Soon after the Gulf War ended, the U.S. military was downsizing its forces. This had an impact at Lajes Field. The two Naval units, mainstays since the 1950s, were both deactivated by 1994. NSGA Terceira Island was disestablished on June 30, 1994.

Naval Security Group Activity
Azores
Officers In Charge

CWO3 W. J. Beltz Sept 54 – Aug 56
LT J. M Johnson Aug 56 – Jul 58
LT R. A. McConnel Jul 58 – May 60
LCDR S. J. Kuplinski Mar 63 – Sep 65
LCDR F. H. Sanders Sep 65 – Jun 67
LCDR A. G. Sage Jun 67 – Jun 69
LCDR F. A. Krebs Jun 69 – Aug 71
LCDR R. A. Shriver Aug 71 – Oct 72
LCDR C. J. Malloy Oct 72 – Sept 74
LCDR C. E. Huke Sept 74 – Jul 76
LCDR B. A. Thompson Jul – Aug 78
LCDR D. O. Ayers Aug 78 – May80

Commanding Officers
Naval Security Group Activity
Azores

LCDR T. P. Traughber May 80 – May 82
LCDR K. E. Verbrugge May 82 – May 84
LCDR S. Peyronel May 84 – Feb 86
LCDR L. J. Dustin Nov 86 – Aug 88
LCDR W. Fitzsimmons Aug 88 – Jul 91
LCDR H. E. Reeder Jul 91 – Jul 93
LCDR B. Nicholson Jul 93 – Jun 94

Final message from the Commanding Officer, LCDR Bob Nicholson:

It is with mixed feelings and deep sentiment that we write this final chapter in the history of Naval Security Group Activity, Terceira Island, Azores. This great NAVSECGRU site has served proudly and with distinction for nearly forty years. The Command’s extraordinary mission accomplishment during that period contributed significantly to the defense of our great nation and preservation of those freedoms we Americans hold so ear.
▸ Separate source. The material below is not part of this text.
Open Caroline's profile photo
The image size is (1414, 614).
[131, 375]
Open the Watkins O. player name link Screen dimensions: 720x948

For four decades this site was built from the group up by the collective efforts of thousands of our shipmates. What stands here today was not constructed merely of concrete, steel and wood; it was primarily build b the blood, sweat and tears of all those dedicated people. You, the sailors tasked with closing our beloved site, are the culmination and epitome to the professionalism and dedication needed to bring it to its present state of excellence. You made this station better than ever, only to suffer the heartrending task of tasking it apart.
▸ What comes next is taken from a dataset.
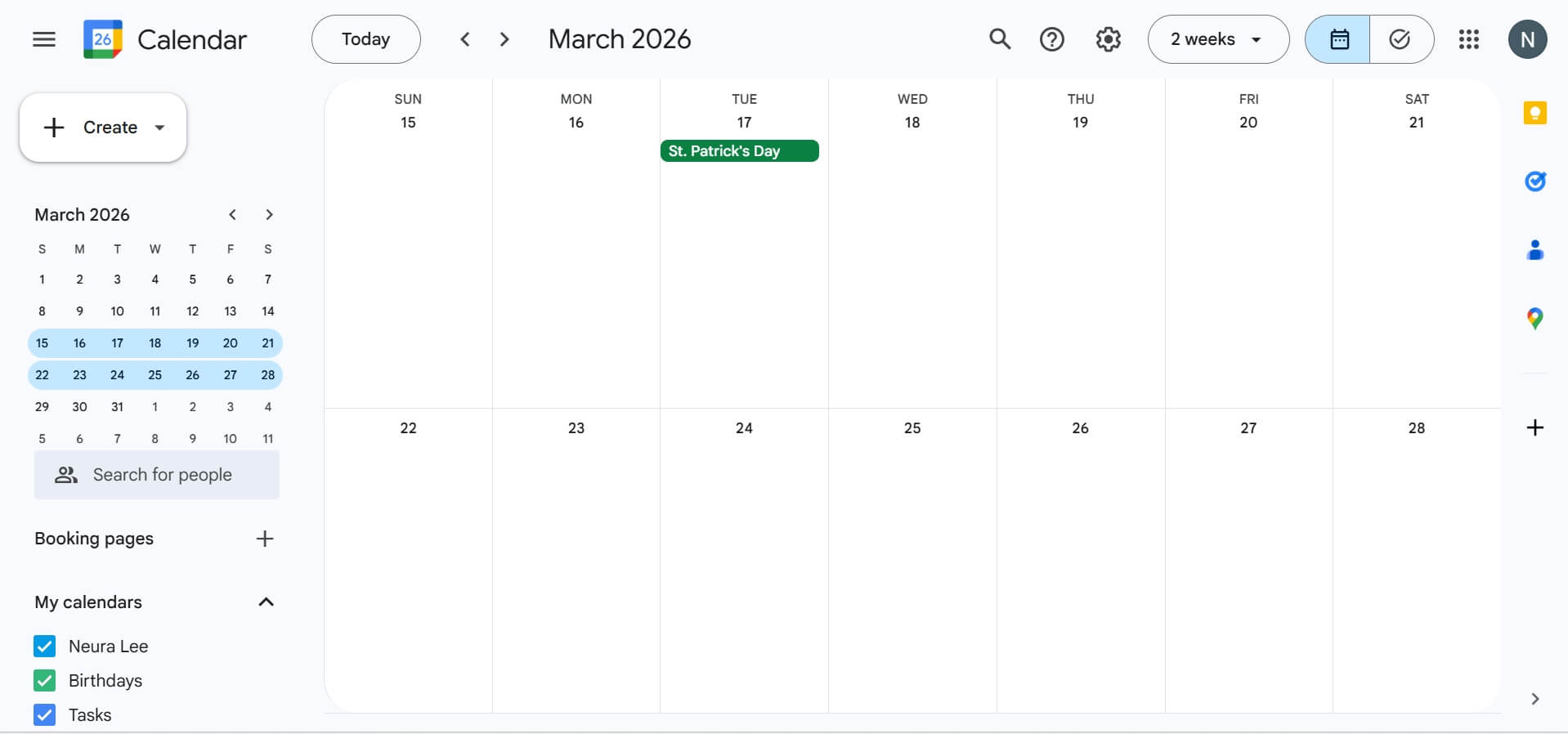
Task: Uncheck the Tasks calendar
Action: point(45,714)
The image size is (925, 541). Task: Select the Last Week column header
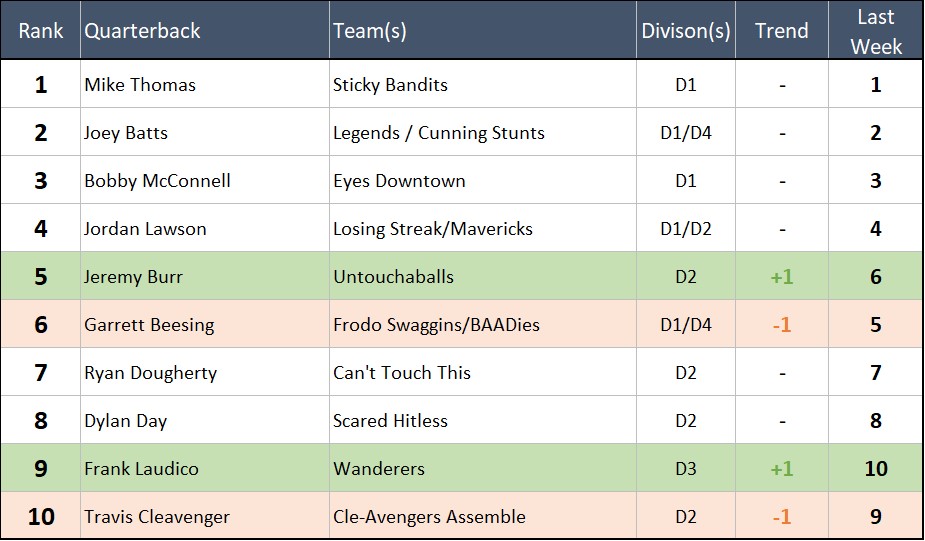(x=876, y=31)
We will truly miss this place. The royal blue ocean, emerald green hills, crystal clean air and omnipresent cows are highlighted by the REAL treasures of the Azores; it’s people. They are slow to anger, quick to laugh, give freely that which they cannot afford, and exude a gracious dignity that comes from deep within. As we leave this paradise on earth, it is our parting with its magnificent humanity that is most painful.
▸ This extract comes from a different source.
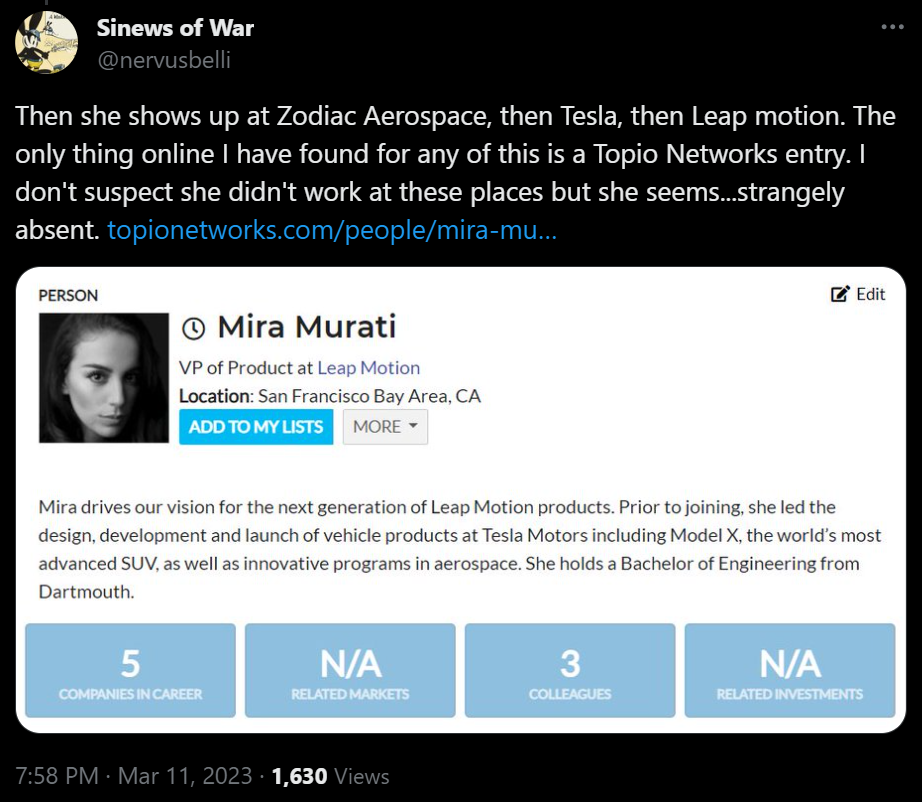922x802 pixels.
Task: Click the Edit pencil icon
Action: [x=841, y=294]
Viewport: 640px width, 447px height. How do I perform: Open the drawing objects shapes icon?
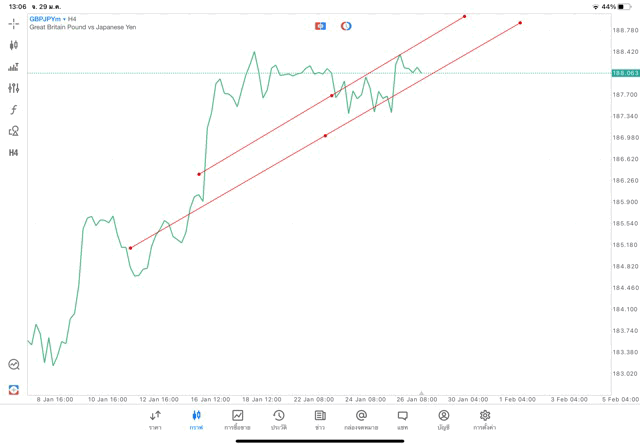(x=14, y=131)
It has been my distinct honor and pleasure to serve with you during this past year. You have made me proud in the assurance that we shipped out the best possible equipment to our sister sites throughout the world, and you, our finest resource are trained, motivated and read to take on the challenges of your new duties ashore and in the fleet.

As a final farewell to Terceira, we honor our past shipmates whose sacrifices laid the foundation on which we could build, our future shipmates who share our deep commitment to ever-increasing excellence for our believed Navy, and above all, our merciful God from whom all Hope springs eternal.